═════ Passage given ═════

There are many aspects of building general-purpose interfaces between Squeak and external facilities that are outside of the scope of a basic 9-page introduction, and are left out here.
Comments are invited; please send them to stp@create.ucsb.edu.
Please note that if lots of us start writing random and not-really-well-motivated primitives we won't be able to share any code at all any more. The namespace of primitives is limited; there is no formal mechanism for managing that space with multiple primitive-writers; and merging two virtual machines with different primitive extensions can be a *real* pain. Do not do this lightly.
For the purposes of this example, I'll take a method from the Siren/Squeak MIDI I/O interface. This is the input primitive that reads a MIDI data packet from the OS-level driver. The details are moot for this presentation.
I have a class MIDIPacket that has inst. vars. as shown in the following definition.
Object subclass: #MIDIPacket instanceVariableNames: 'length time flags data ' ...
The first three inst. vars. are integers, the last is a ByteArray (which is pre-allocated to 3 bytes--the max size of normal MIDI messages [system exclusive packets are handled specially]).
The primitive will live in class PrimMIDIPort and will take a MIDIPacket and pass it down to the VM, who will fill it in with data read from the MIDI driver. The primitive returns the number of bytes read (the length inst. var. of the packet). Since the primitive does not use the state of its receiver, it could be put in just about any class. The argument is the important component.
So, the primitive method will look like,
PrimMIDIPort >> primReadPacket: packet data: data
I pass the packet object and the data byte array separately for simplicity of the C code and for flexibility (in case I decide to split them into two Smalltalk objects in the future). It's also easier to decompose an object in Smalltalk than it is in C.
int sqReadMIDIPacket(int MIDIpacket, int dataBuffer); // Read input into a MIDI packet. (prim. 614) // 'MIDIpacket' is interpreted as (MIDIPacket *) and is // written into with the time-stamp, flags, and length. // 'dataBuffer' is interpreted as (unsigned char *) and // gets the MIDI message data. // Answer the number of data bytes in the packet.
Note that all arguments are passed as ints; you can cast them into 'whatever' at will in the C code (see below). (This is yet another reason to write really good comments in your interfaces.)
Most of my primitives return integers (negative values for common error conditions, I apologize, I just programmed in C for too long in my youth) and fail only in extreme situations. This is a personal preference--I tend to pass the error return values up to higher levels of code to handle. Other designers might always want to have a failure handler right in the method that called the prim--see the discussion below. It would be easier if Squeak had well-integrated exception handling and raised a system exception on primitive failure so that the calling method could decide whether to use the primitive method's failure code or not.
get: packet "Read the data from the receiver into the argument (a MIDIPacket)." | len | "reads packet header and data, answers amt. of data read" len := self primReadPacket: packet data: packet data. len >= 0 ifFalse: [...What to do on bad return value rather than failure...]. ^len
In Siren, this is called by a read loop that's triggered by a semaphore coming up from the VM, but that's outside of the scope here.

═════

■ **Requirements**:
Repeat the part of the Squeak primitives text from "Note that all" to "in your interfaces.)" word for word. The entries that follow are separate material unrelated to the Squeak primitives text.

═════ Supplied data ═════

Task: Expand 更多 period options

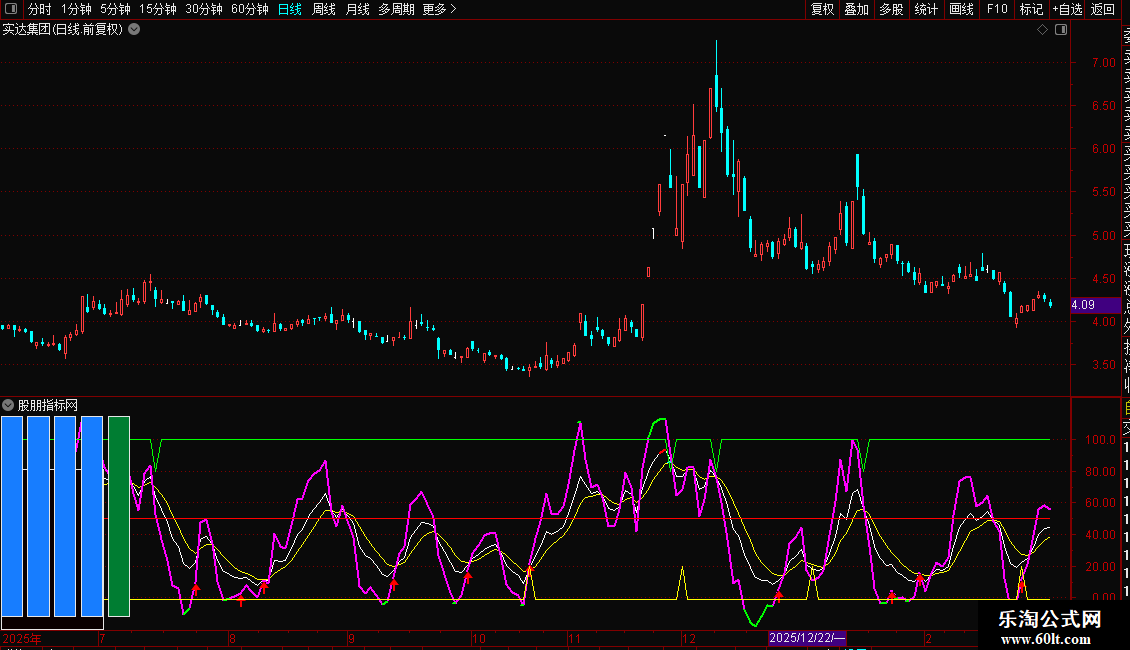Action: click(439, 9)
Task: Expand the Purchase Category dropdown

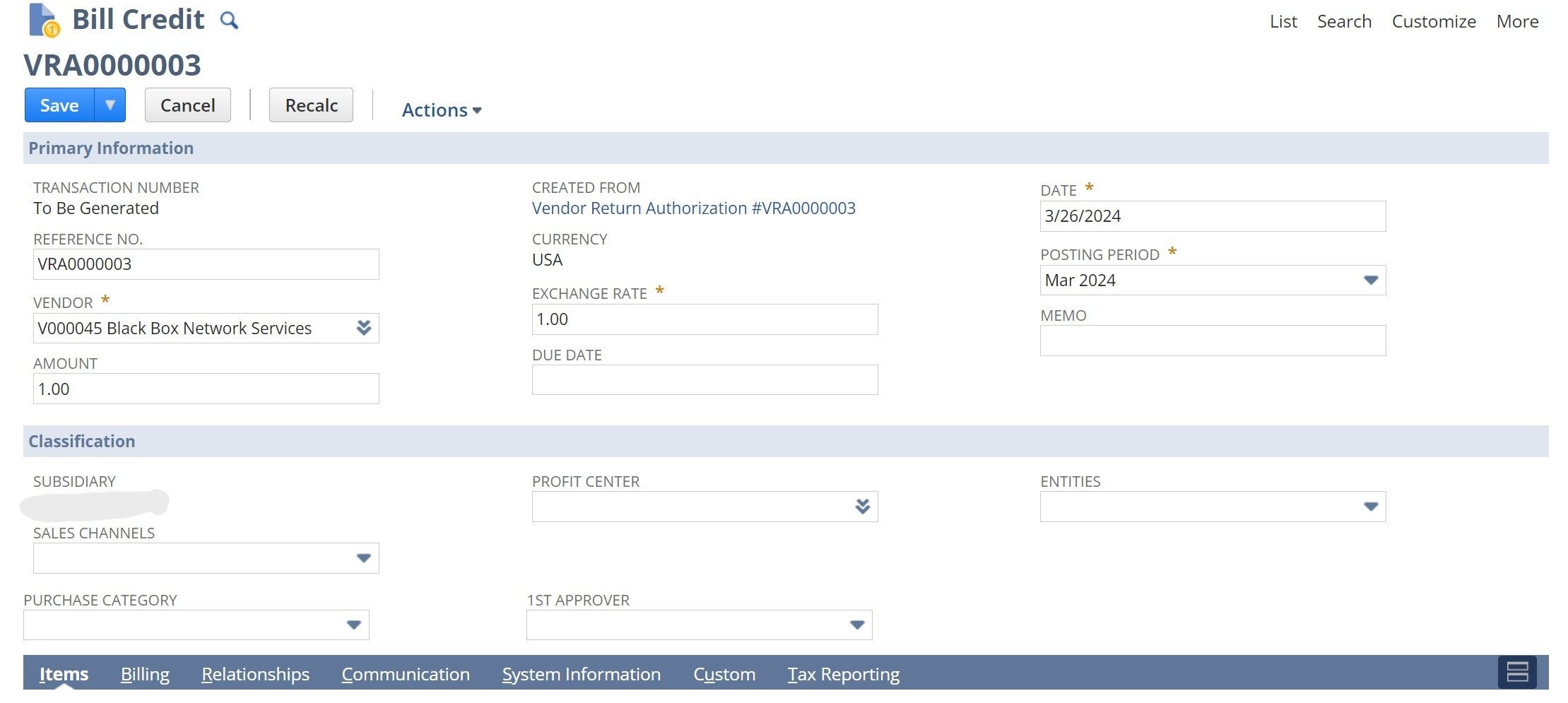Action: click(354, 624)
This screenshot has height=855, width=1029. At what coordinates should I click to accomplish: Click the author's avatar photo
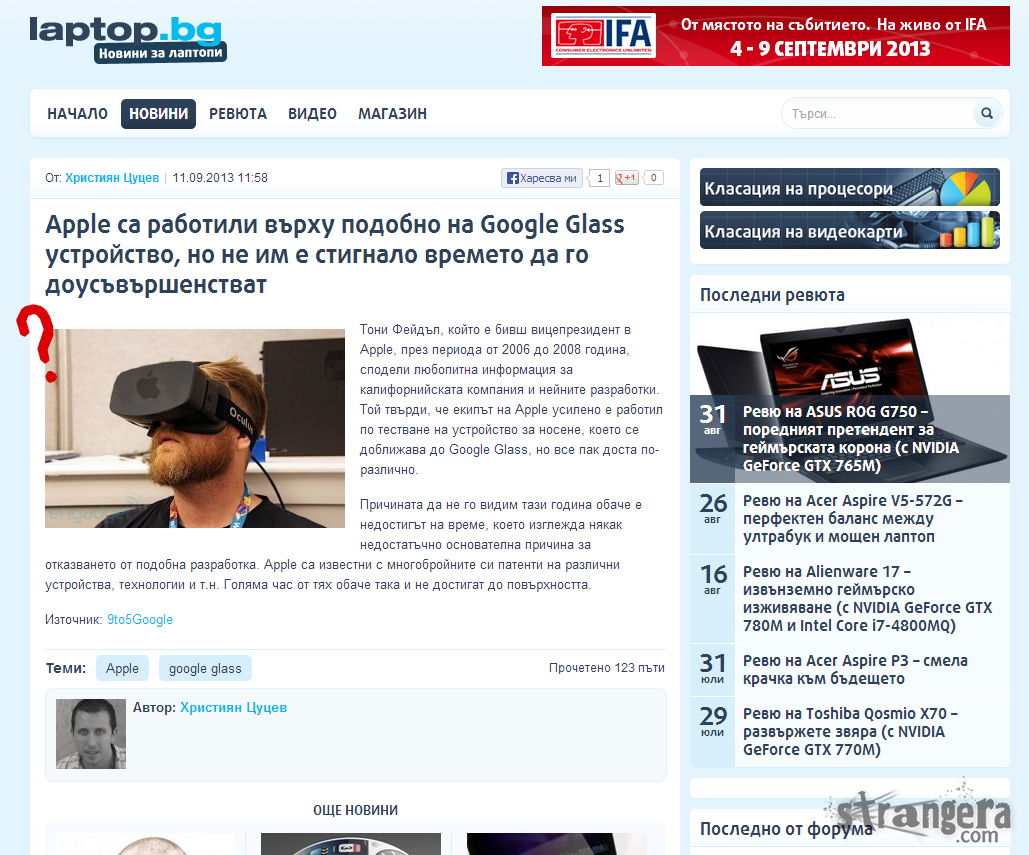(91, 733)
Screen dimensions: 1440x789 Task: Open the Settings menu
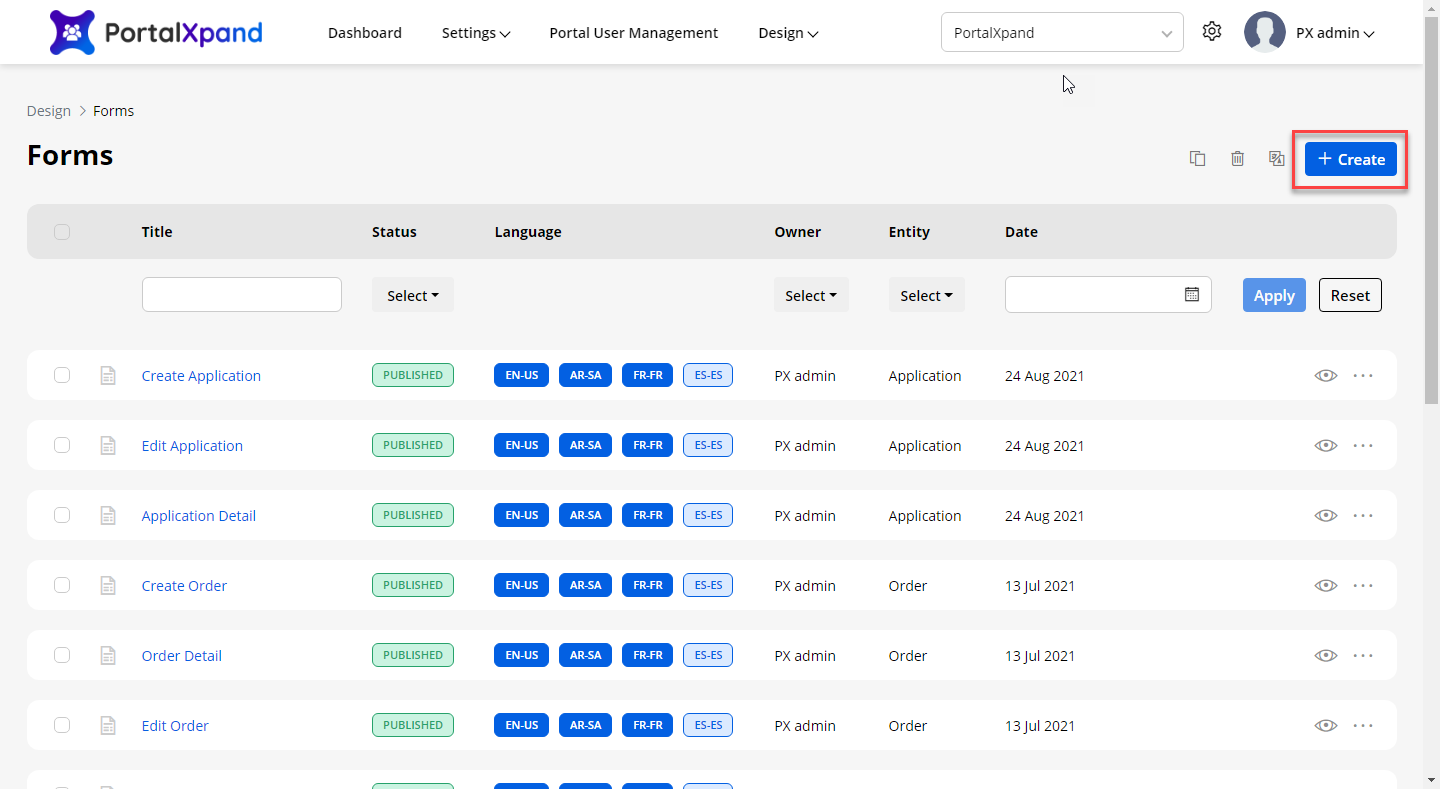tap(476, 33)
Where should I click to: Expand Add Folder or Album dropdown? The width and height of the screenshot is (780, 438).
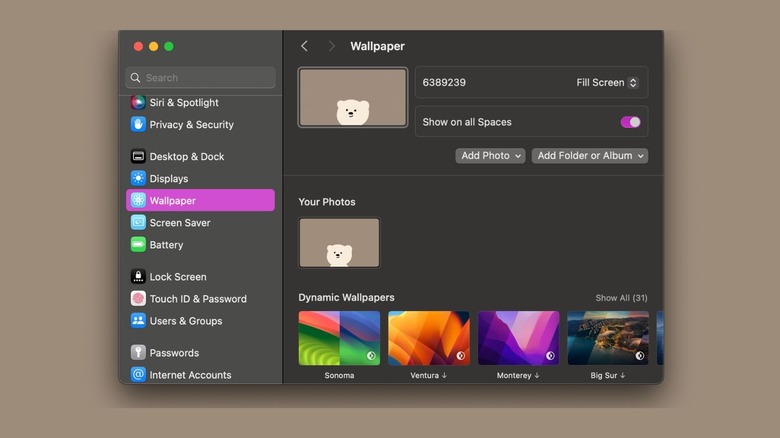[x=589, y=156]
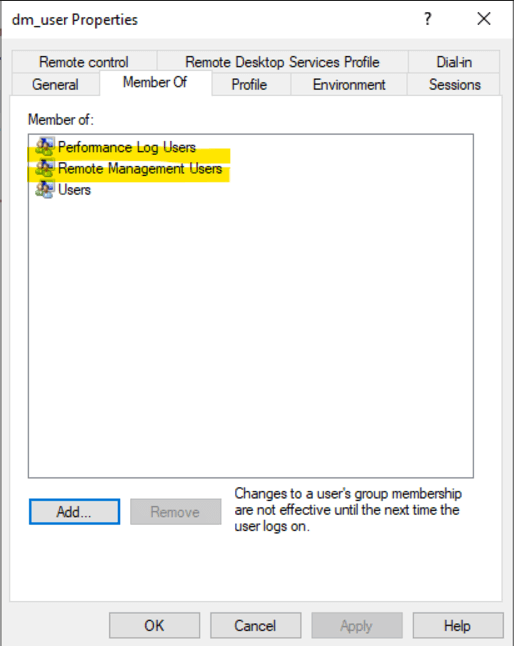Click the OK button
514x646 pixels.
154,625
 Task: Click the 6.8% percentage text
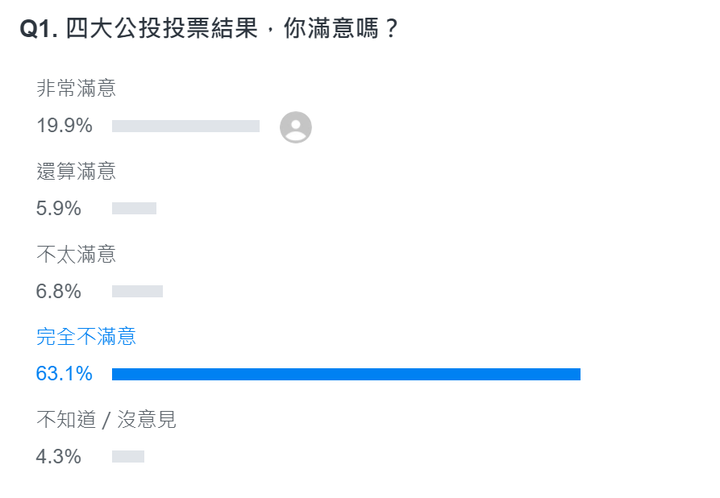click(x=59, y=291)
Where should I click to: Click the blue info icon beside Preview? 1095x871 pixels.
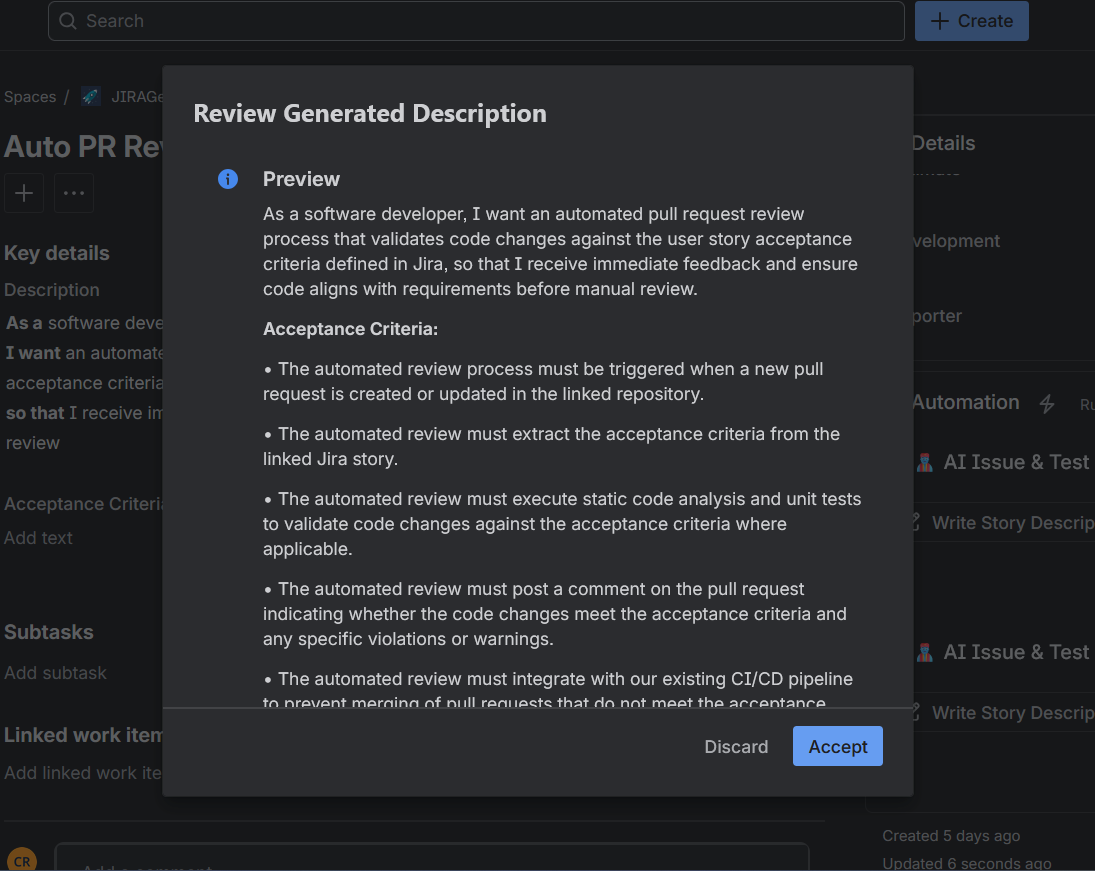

═════

■ **Exercise solution**:
Note that all arguments are passed as ints; you can cast them into 'whatever' at will in the C code (see below). (This is yet another reason to write really good comments in your interfaces.)